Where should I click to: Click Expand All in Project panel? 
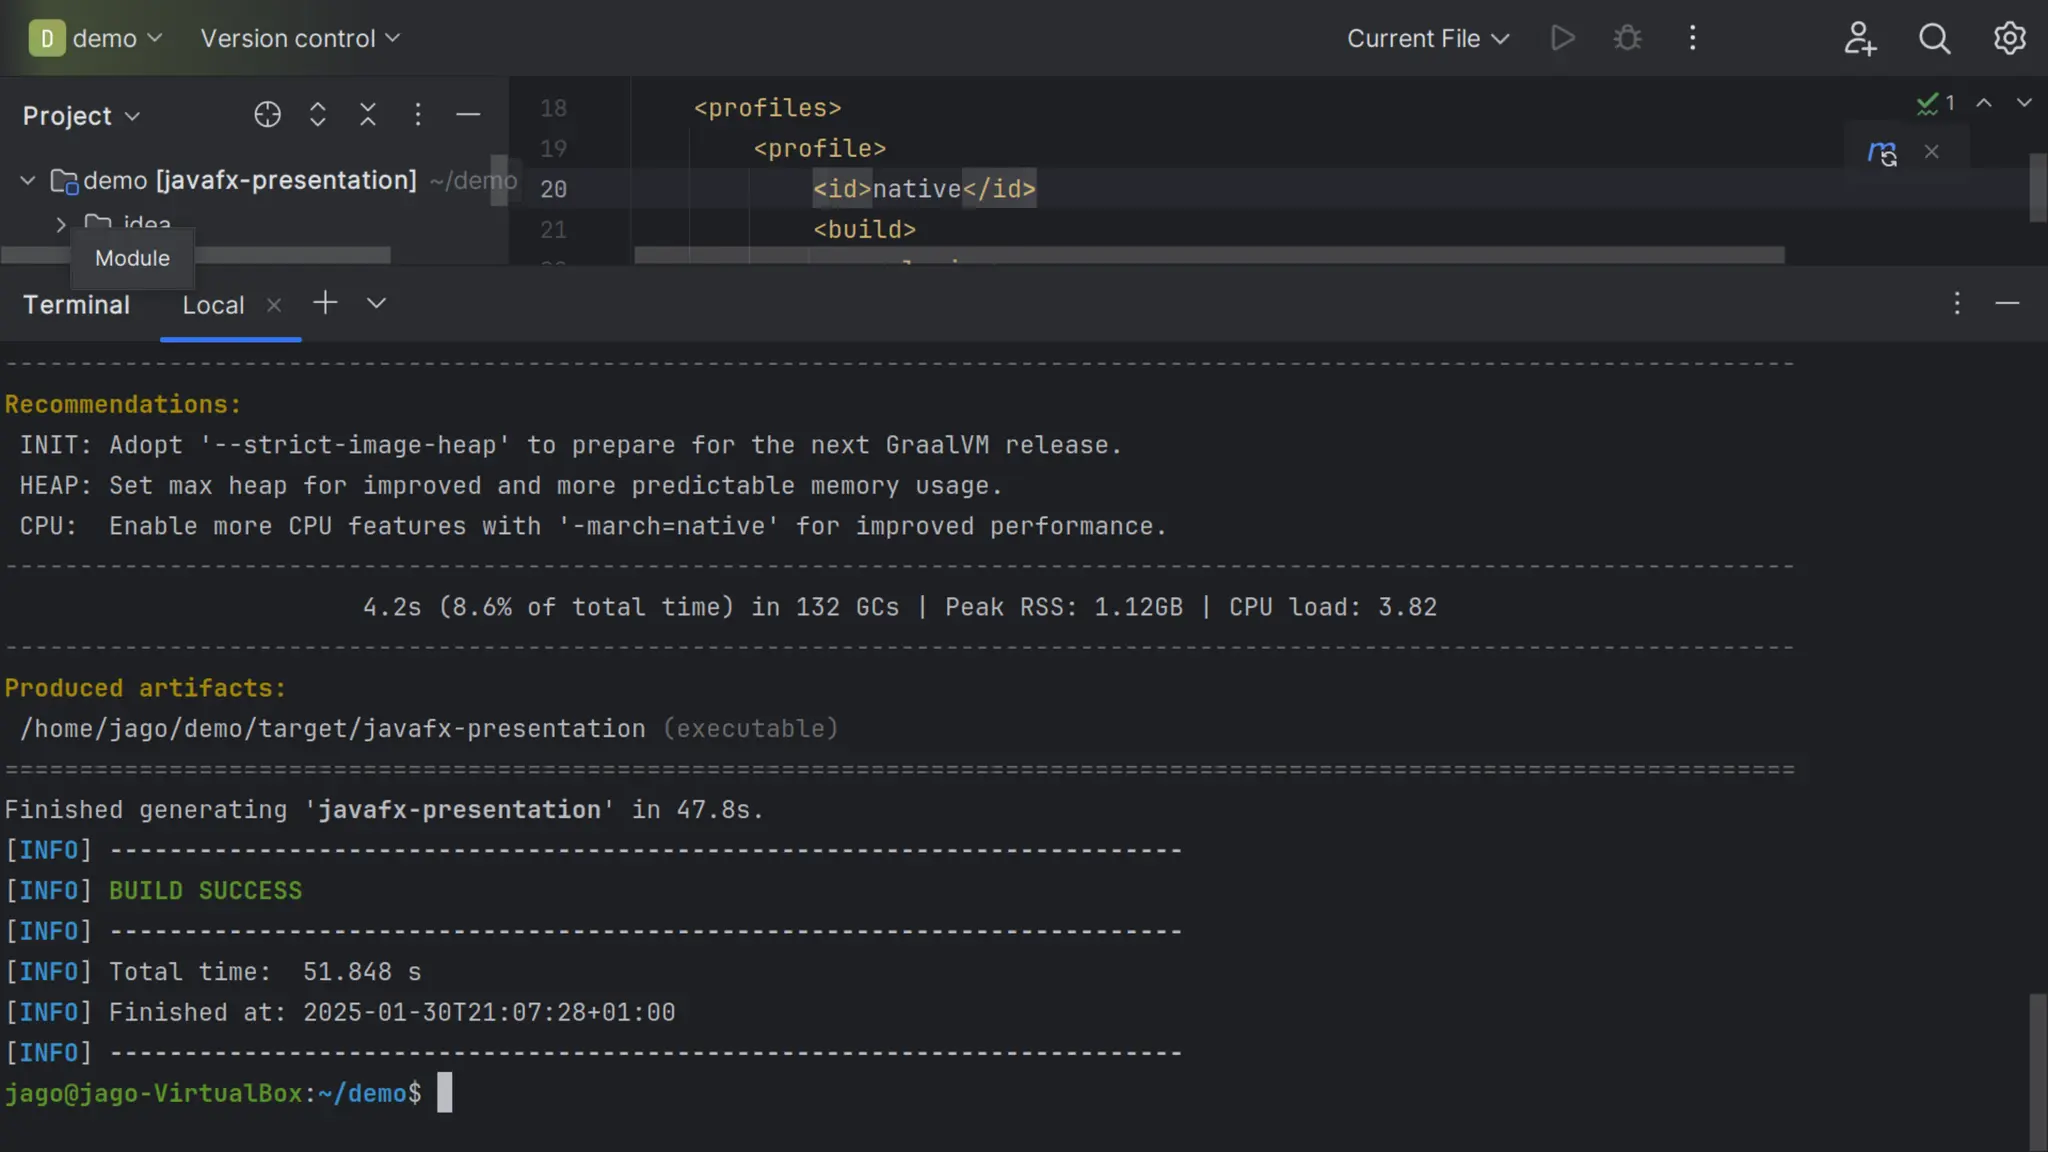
==
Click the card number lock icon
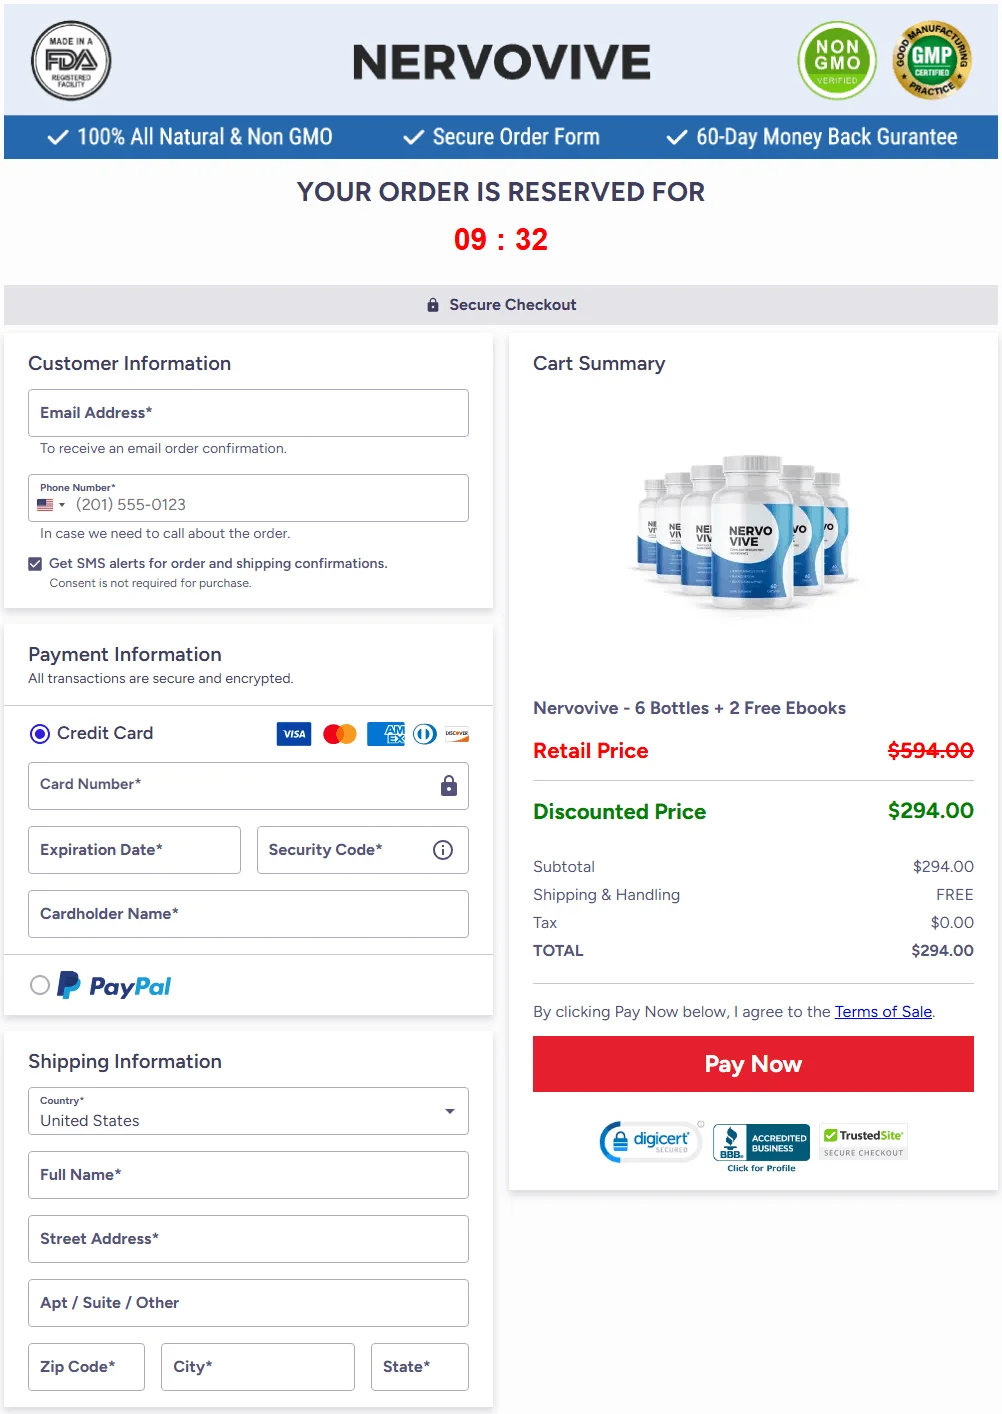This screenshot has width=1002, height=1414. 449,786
==
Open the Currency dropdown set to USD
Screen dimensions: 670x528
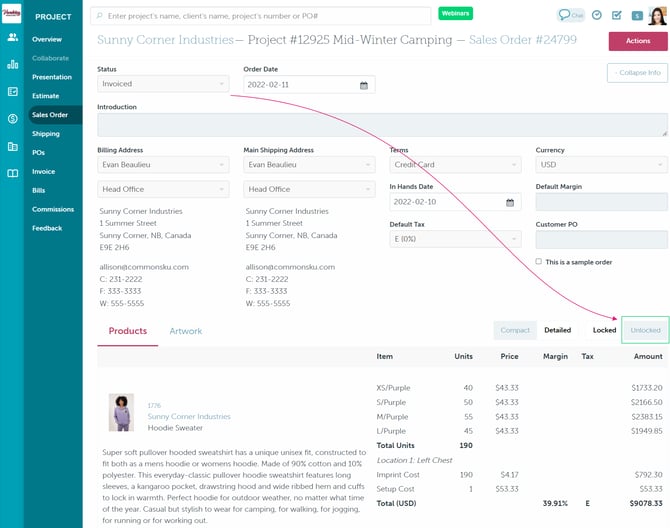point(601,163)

[Work instructions] Copy out everything in the material from the line containing "Open the Currency dropdown set to USD" down to the line containing "point(601,163)", including both of those lines. Leave the pictures out.

[Output]
Open the Currency dropdown set to USD
Screen dimensions: 670x528
point(601,163)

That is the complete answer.